BRIEF:
Although the records contain pictures, only their text should be set down, exactly as written.

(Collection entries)

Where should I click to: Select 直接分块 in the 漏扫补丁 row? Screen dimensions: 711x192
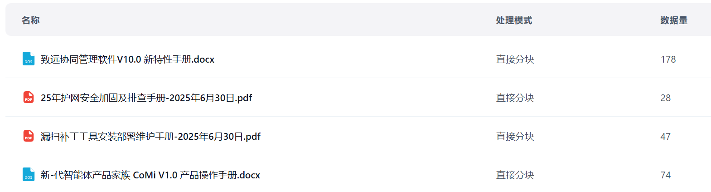[x=515, y=137]
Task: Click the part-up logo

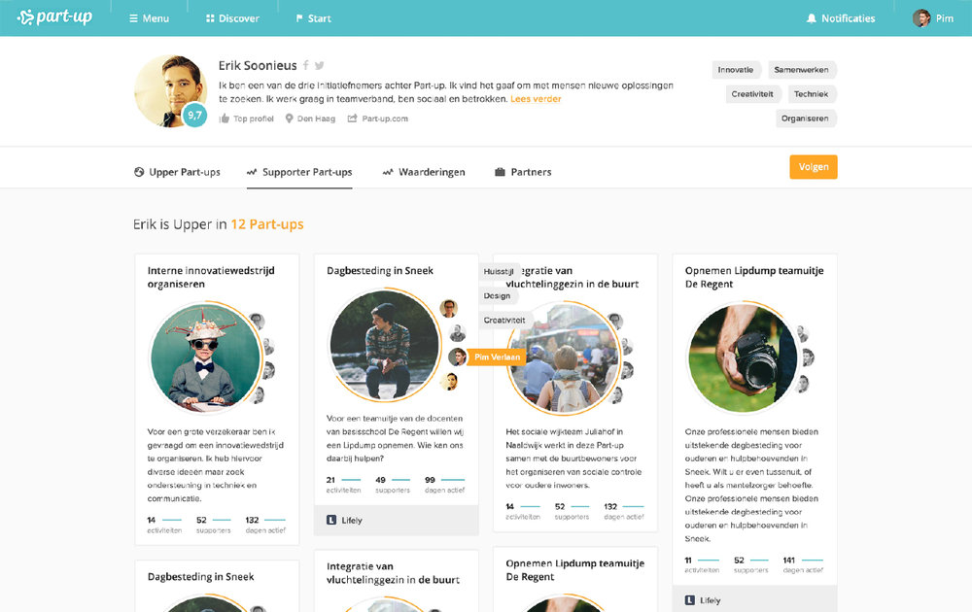Action: (x=54, y=17)
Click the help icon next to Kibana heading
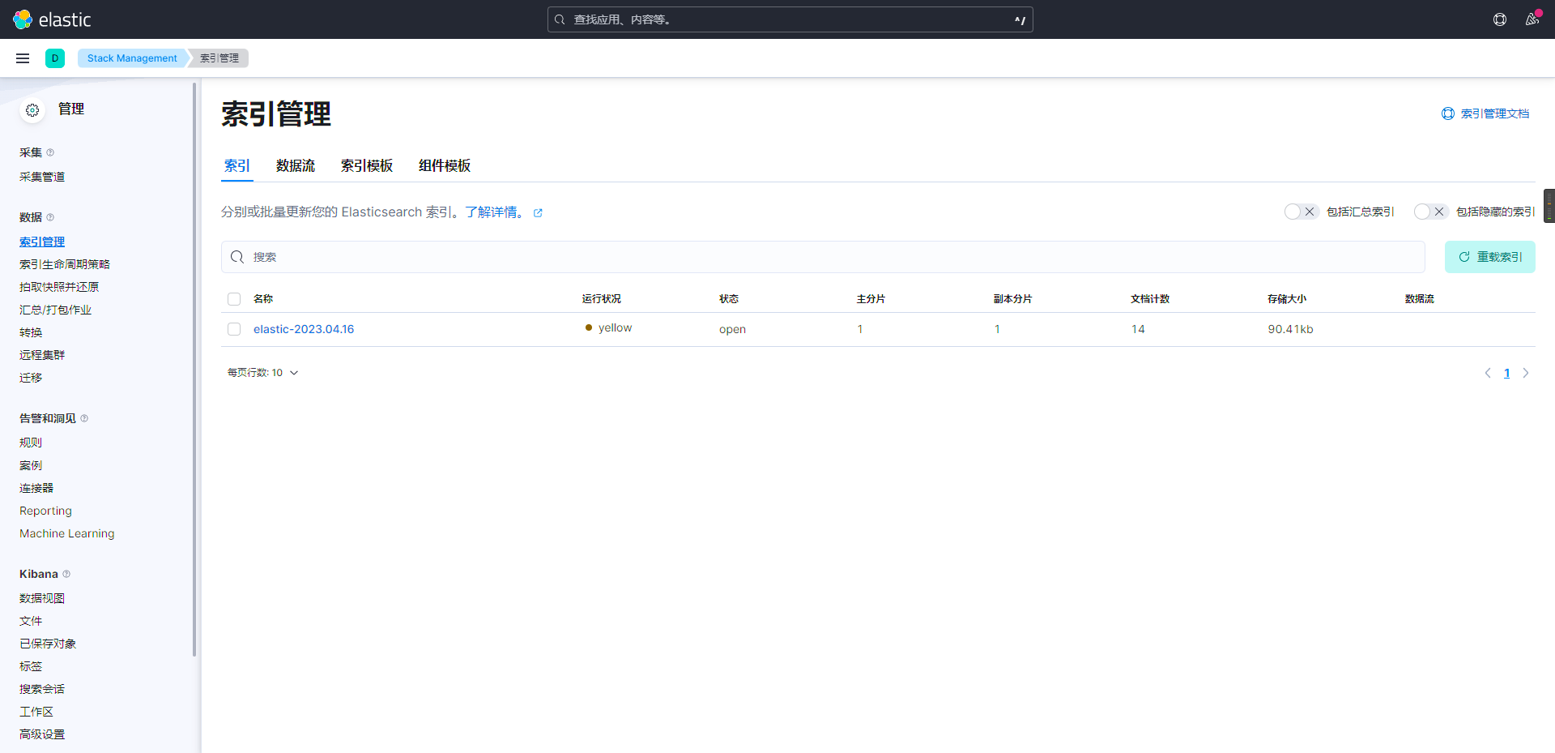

REPLY:
Where should I click to: Select 直接分块 in the 漏扫补丁 row? Screen dimensions: 711x192
[x=515, y=137]
Task: Click the part-up logo

Action: (x=54, y=17)
Click the help icon next to Kibana heading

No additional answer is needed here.